* **Job**
Rewrite the records below from the line with "Calendar (942, 150)" to the line with "Contact (294, 18)", both ends included and requests kept, offsetting each answer's coordinates by adding 150 to every number. Leave the numbers in the requests unchanged.

Records for pointing to text and elements
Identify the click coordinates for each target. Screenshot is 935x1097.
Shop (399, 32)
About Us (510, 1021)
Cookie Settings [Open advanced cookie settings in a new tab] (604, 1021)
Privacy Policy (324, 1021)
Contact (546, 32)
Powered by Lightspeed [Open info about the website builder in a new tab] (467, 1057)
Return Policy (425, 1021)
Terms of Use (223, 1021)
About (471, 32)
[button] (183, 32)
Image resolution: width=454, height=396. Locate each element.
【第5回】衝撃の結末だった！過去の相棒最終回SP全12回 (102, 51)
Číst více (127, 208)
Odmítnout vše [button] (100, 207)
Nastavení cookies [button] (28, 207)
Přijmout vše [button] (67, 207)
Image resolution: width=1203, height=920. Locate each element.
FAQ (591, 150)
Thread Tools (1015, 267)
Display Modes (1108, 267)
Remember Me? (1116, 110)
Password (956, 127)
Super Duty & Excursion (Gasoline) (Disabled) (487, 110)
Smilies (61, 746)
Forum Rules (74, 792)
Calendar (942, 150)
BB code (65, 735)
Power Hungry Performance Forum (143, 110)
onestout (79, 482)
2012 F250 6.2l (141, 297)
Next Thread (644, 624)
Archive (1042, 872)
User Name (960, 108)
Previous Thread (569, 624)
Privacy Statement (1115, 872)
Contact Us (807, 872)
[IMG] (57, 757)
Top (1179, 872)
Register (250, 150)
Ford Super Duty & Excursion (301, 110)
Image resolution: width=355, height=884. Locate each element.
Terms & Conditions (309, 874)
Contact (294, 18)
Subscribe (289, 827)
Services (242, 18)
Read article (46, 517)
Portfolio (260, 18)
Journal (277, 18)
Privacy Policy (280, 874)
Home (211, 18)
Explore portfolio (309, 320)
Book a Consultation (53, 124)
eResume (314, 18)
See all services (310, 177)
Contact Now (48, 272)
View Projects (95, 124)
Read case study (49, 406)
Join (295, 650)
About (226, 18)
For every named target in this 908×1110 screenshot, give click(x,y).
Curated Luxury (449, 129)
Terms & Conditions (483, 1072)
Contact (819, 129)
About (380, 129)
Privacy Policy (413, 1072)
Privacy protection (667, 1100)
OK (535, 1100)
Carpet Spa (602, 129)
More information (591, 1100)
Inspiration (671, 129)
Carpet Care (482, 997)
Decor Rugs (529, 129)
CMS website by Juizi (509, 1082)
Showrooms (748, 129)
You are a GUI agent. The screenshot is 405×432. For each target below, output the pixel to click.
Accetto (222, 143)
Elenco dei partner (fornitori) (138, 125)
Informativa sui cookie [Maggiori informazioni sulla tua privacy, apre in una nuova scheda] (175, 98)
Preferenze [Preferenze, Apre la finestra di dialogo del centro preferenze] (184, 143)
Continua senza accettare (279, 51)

* **Response below**
Calendar (1092, 300)
BB code (215, 885)
Power Hungry Performance Forum (293, 260)
onestout (229, 632)
2012 F250 6.2l (291, 447)
Next Thread (794, 774)
Archive (1192, 1022)
User Name (1110, 258)
Previous Thread (719, 774)
Privacy Statement (1265, 1022)
Contact Us (957, 1022)
[IMG] (207, 907)
Top (1329, 1022)
Register (400, 300)
Ford Super Duty & Excursion (451, 260)
Image resolution: width=355, height=884. Locate each element.
Terms & Conditions (459, 1024)
Contact (444, 168)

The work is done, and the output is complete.